Copy every one of the following records word for word, keeping each line as it stands.

****************

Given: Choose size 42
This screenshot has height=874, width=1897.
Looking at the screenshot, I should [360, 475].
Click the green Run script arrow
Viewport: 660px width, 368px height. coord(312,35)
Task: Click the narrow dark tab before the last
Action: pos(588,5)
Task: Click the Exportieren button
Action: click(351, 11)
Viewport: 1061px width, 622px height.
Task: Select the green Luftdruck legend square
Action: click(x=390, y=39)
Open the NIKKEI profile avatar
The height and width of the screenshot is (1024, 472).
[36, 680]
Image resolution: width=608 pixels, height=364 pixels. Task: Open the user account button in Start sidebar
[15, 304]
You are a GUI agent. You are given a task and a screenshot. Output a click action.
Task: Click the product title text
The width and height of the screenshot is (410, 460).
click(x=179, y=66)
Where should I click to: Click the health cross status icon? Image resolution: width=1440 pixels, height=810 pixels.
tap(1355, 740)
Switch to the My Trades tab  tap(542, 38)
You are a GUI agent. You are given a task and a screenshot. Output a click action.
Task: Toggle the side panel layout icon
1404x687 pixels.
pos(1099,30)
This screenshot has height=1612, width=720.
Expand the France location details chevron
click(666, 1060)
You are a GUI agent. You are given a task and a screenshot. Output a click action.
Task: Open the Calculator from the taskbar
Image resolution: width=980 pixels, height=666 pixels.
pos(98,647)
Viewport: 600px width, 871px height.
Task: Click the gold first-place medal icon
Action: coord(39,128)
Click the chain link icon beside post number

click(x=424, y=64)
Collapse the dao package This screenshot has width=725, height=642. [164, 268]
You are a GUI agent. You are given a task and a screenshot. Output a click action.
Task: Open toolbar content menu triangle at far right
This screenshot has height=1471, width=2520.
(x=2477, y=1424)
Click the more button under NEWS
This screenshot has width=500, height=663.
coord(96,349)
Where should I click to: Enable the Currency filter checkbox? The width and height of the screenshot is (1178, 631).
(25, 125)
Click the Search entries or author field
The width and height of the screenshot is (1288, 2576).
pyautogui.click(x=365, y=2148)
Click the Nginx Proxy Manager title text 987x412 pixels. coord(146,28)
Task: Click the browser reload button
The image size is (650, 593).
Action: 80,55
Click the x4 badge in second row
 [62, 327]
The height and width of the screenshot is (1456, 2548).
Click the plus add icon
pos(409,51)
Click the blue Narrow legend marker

****************

Result for this task:
Given: Choose size 42
This screenshot has height=874, width=1897.
Looking at the screenshot, I should [360, 475].
Click the green Run script arrow
Viewport: 660px width, 368px height. coord(312,35)
Task: Click the narrow dark tab before the last
Action: pos(588,5)
Task: Click the Exportieren button
Action: click(351, 11)
Viewport: 1061px width, 622px height.
Task: Select the green Luftdruck legend square
Action: click(x=390, y=39)
Open the NIKKEI profile avatar
The height and width of the screenshot is (1024, 472).
[36, 680]
Image resolution: width=608 pixels, height=364 pixels. Task: Open the user account button in Start sidebar
[15, 304]
You are a GUI agent. You are given a task and a screenshot. Output a click action.
Task: Click the product title text
The width and height of the screenshot is (410, 460).
click(x=179, y=66)
Where should I click to: Click the health cross status icon? Image resolution: width=1440 pixels, height=810 pixels.
tap(1355, 740)
Switch to the My Trades tab  tap(542, 38)
You are a GUI agent. You are given a task and a screenshot. Output a click action.
Task: Toggle the side panel layout icon
1404x687 pixels.
pos(1099,30)
This screenshot has height=1612, width=720.
Expand the France location details chevron
click(666, 1060)
You are a GUI agent. You are given a task and a screenshot. Output a click action.
Task: Open the Calculator from the taskbar
Image resolution: width=980 pixels, height=666 pixels.
pos(98,647)
Viewport: 600px width, 871px height.
Task: Click the gold first-place medal icon
Action: coord(39,128)
Click the chain link icon beside post number

click(x=424, y=64)
Collapse the dao package This screenshot has width=725, height=642. [164, 268]
You are a GUI agent. You are given a task and a screenshot. Output a click action.
Task: Open toolbar content menu triangle at far right
This screenshot has height=1471, width=2520.
(x=2477, y=1424)
Click the more button under NEWS
This screenshot has width=500, height=663.
coord(96,349)
Where should I click to: Enable the Currency filter checkbox? The width and height of the screenshot is (1178, 631).
(25, 125)
Click the Search entries or author field
The width and height of the screenshot is (1288, 2576).
pyautogui.click(x=365, y=2148)
Click the Nginx Proxy Manager title text 987x412 pixels. coord(146,28)
Task: Click the browser reload button
The image size is (650, 593).
Action: 80,55
Click the x4 badge in second row
 [62, 327]
The height and width of the screenshot is (1456, 2548).
Click the plus add icon
pos(409,51)
Click the blue Narrow legend marker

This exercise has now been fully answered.